India’s Real Progress And Where We Fall Short
It’s not that India has not done anything on the energy front. We have added a record 44 gigawatts of renewable energy in 2025, with solar contributing about 35 GW, pushing the total installed solar capacity to 133 GW – surpassing the United States and trailing only the EU and China. Our total installed renewable energy capacity reached 254 GW by November 2025 – an increase of over 23% in a single year- and India now ranks third globally in renewable energy capacity. Beyond that, the PM Surya Ghar scheme has brought rooftop solar to over 25-40 lakh households with indigenous solar module manufacturing capacity reaching around 50-60 GW per annum by 2025.
These – 3rd globally in solar capacity, 4th in wind, and 4th in total renewable capacity – are real achievements, as is the fact that we no longer merely deploy solar panels but have built the supply chain to manufacture them at scale.
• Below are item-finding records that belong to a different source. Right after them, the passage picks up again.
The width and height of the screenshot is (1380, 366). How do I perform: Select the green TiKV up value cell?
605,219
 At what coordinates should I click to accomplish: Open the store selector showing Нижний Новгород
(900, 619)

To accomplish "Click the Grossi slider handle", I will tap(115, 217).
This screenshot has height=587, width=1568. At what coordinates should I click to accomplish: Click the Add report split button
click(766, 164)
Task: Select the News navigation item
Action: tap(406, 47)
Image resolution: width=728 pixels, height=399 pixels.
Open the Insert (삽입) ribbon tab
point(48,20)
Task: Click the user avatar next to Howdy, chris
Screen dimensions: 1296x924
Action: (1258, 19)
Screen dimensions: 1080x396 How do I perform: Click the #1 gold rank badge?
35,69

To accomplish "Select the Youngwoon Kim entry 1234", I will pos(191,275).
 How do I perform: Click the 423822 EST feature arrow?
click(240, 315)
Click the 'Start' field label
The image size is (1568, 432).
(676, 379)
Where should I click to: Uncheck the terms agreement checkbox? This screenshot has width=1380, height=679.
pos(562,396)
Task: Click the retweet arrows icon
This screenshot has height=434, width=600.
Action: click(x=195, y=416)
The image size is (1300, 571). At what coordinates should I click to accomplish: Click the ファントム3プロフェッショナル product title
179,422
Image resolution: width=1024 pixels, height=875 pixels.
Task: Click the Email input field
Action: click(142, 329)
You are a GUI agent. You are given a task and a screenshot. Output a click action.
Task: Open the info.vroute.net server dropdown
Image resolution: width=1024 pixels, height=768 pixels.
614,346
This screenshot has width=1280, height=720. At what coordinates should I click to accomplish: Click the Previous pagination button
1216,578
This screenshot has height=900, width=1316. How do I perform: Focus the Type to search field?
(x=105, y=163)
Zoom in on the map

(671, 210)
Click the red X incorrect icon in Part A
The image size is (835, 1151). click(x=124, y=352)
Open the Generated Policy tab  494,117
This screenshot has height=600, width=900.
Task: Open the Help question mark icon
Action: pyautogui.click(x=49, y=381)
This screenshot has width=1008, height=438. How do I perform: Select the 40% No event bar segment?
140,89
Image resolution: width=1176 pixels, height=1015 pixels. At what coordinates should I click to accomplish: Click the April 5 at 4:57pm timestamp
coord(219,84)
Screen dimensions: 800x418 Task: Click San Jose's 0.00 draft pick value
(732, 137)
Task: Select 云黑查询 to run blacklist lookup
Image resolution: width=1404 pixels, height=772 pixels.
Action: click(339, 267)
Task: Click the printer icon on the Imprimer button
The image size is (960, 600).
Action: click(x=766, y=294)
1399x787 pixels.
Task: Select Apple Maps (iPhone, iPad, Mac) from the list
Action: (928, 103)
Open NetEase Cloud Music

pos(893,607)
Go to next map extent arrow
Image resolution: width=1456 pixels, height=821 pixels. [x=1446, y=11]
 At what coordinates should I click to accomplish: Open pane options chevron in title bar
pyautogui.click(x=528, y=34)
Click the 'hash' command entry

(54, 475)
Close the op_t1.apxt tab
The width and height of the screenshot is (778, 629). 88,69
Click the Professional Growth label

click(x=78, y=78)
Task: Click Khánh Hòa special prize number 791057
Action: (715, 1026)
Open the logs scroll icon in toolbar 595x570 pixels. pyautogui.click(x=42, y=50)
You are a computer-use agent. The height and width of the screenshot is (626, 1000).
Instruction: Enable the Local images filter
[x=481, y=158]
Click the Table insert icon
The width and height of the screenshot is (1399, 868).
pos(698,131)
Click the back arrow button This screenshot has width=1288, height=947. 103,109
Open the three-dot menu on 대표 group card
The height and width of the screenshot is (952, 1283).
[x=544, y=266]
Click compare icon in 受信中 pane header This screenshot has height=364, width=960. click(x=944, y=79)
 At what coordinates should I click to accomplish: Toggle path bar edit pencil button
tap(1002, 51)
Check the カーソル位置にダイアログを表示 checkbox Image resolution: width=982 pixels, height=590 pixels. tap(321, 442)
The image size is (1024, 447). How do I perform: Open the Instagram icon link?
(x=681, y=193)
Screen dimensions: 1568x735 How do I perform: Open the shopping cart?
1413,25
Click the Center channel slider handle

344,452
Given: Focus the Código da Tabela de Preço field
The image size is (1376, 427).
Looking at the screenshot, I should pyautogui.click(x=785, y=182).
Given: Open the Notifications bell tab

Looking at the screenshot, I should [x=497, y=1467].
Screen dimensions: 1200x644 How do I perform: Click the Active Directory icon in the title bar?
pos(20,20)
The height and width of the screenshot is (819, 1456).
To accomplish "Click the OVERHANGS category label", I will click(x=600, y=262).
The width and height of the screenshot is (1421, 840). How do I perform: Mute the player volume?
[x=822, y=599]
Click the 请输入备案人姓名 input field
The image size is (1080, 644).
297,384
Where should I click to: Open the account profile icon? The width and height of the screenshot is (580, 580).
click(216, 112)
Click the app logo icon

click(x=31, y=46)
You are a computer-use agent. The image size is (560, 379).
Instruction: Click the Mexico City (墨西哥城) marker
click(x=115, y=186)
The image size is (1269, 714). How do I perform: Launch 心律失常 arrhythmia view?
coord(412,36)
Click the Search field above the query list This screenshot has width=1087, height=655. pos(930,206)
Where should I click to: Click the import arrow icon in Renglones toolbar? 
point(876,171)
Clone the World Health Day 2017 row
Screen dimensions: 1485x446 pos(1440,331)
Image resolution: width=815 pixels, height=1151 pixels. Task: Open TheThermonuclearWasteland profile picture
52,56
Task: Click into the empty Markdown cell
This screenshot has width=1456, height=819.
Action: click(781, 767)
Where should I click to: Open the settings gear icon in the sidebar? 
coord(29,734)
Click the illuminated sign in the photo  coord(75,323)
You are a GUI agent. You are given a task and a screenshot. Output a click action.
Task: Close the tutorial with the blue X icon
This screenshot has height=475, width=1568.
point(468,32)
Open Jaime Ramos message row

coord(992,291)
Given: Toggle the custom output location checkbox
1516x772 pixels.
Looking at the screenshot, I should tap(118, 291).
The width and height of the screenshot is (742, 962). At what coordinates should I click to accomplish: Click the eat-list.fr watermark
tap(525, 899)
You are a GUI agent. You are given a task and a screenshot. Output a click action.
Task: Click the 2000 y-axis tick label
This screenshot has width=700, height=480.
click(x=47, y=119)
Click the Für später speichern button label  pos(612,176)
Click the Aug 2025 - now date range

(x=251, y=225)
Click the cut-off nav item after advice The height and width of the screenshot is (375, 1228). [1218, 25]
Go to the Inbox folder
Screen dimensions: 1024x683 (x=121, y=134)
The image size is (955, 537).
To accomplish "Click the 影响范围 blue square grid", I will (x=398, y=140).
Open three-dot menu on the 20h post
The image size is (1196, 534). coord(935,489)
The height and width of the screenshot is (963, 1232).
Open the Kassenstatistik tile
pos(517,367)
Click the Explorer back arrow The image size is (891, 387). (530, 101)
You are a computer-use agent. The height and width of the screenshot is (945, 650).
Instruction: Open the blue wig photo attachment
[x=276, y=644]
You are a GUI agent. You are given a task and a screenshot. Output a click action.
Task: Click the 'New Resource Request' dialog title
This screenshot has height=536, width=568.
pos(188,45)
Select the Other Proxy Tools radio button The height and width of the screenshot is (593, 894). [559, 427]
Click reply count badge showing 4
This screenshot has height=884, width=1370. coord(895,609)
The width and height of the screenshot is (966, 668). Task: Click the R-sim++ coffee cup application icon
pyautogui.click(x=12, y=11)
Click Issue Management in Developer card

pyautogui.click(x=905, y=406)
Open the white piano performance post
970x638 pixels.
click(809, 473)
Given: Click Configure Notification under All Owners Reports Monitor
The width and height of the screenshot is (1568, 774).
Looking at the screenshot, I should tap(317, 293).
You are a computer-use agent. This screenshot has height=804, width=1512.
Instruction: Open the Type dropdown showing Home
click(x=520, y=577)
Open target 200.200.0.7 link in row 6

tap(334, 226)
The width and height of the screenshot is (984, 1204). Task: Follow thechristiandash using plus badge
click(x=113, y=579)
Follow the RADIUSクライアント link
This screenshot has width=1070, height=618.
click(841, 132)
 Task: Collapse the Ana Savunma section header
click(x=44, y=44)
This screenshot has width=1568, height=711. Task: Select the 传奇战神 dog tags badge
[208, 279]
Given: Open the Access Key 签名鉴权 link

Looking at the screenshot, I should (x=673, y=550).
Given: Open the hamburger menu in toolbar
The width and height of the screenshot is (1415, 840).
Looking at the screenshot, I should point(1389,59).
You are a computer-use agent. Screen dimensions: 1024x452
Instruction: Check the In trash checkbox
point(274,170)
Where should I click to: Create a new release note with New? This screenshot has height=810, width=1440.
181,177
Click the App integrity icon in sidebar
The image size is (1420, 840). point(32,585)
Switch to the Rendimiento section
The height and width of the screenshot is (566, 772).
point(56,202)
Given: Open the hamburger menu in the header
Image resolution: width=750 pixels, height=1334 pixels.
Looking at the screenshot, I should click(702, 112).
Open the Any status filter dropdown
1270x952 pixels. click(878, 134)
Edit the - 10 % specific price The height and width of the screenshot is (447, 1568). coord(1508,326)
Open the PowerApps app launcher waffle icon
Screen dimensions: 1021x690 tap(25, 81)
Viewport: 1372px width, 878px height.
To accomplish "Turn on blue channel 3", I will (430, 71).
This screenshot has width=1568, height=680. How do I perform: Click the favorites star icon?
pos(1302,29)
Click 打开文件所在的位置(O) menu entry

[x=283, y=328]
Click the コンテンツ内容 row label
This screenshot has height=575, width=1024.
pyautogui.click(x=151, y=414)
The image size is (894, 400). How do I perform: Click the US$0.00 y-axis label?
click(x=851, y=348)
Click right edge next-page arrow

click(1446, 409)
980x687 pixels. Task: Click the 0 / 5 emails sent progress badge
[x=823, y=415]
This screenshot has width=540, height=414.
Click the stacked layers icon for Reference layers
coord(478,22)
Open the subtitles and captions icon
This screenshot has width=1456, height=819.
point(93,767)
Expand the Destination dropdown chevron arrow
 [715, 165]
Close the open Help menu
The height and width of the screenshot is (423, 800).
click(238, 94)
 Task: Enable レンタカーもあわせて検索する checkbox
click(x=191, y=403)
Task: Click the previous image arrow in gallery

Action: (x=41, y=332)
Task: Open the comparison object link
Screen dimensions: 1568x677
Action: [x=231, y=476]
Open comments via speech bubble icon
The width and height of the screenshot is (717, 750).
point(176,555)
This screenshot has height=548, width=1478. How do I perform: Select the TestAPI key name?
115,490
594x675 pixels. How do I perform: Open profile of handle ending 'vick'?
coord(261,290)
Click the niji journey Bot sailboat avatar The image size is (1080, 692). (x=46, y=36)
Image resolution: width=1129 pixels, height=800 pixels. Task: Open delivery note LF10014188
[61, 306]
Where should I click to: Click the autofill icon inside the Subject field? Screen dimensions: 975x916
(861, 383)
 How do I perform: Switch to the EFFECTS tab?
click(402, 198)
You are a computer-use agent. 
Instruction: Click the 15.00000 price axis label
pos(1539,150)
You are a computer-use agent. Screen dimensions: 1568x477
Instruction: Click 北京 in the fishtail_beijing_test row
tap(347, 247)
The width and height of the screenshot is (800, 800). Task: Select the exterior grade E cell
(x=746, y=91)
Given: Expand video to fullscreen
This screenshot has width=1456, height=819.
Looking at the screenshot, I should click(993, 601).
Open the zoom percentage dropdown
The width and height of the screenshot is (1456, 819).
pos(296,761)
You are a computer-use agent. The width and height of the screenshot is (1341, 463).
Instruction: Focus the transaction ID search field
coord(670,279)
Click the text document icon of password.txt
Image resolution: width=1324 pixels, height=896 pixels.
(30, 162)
Atop it all is the government’s ambition to hit 100 GW of nuclear capacity by 2047, formalised in the Nuclear Energy Mission for Viksit Bharat. So what’s the problem, then?

The Ground Reality and What AI Actually Needs
India’s data centre capacity is projected to rise from nearly 1.5 GW today to about 10.5 GW by 2031: a six-fold increase in half a decade. Yet in comparison to the global data centre power demand, which is expected to touch 1,600 terawatt-hours by 2035, it is nowhere. Now, do you want to hear something absurd: OpenAI plans to build 250 gigawatts of compute capacity by 2033, which would consume electricity equal to powering the entirety of India and our 1.5 billion people. So one corporation’s power consumption would equal our entire national grid.
So, it’s clear that our 500 GW renewable target by 2030 is ambitious only by our own historical standards. In comparison to what that AI infrastructure actually needs, it falls absurdly short. The solution is not to copy China, but to absorb its fundamental notion, which understands that electricity is the foundation upon which everything is built. China began understanding it in the 1980s. The US is playing catch-up now. But India, we need to move fast before the next wake-up call arrives, cause it isn’t ‘deep’ to ‘seek’ to build a well when the house is on fire.
We’ve recently woken up to the AI chips problem. But the power problem: it’s still waiting for its moment of reckoning.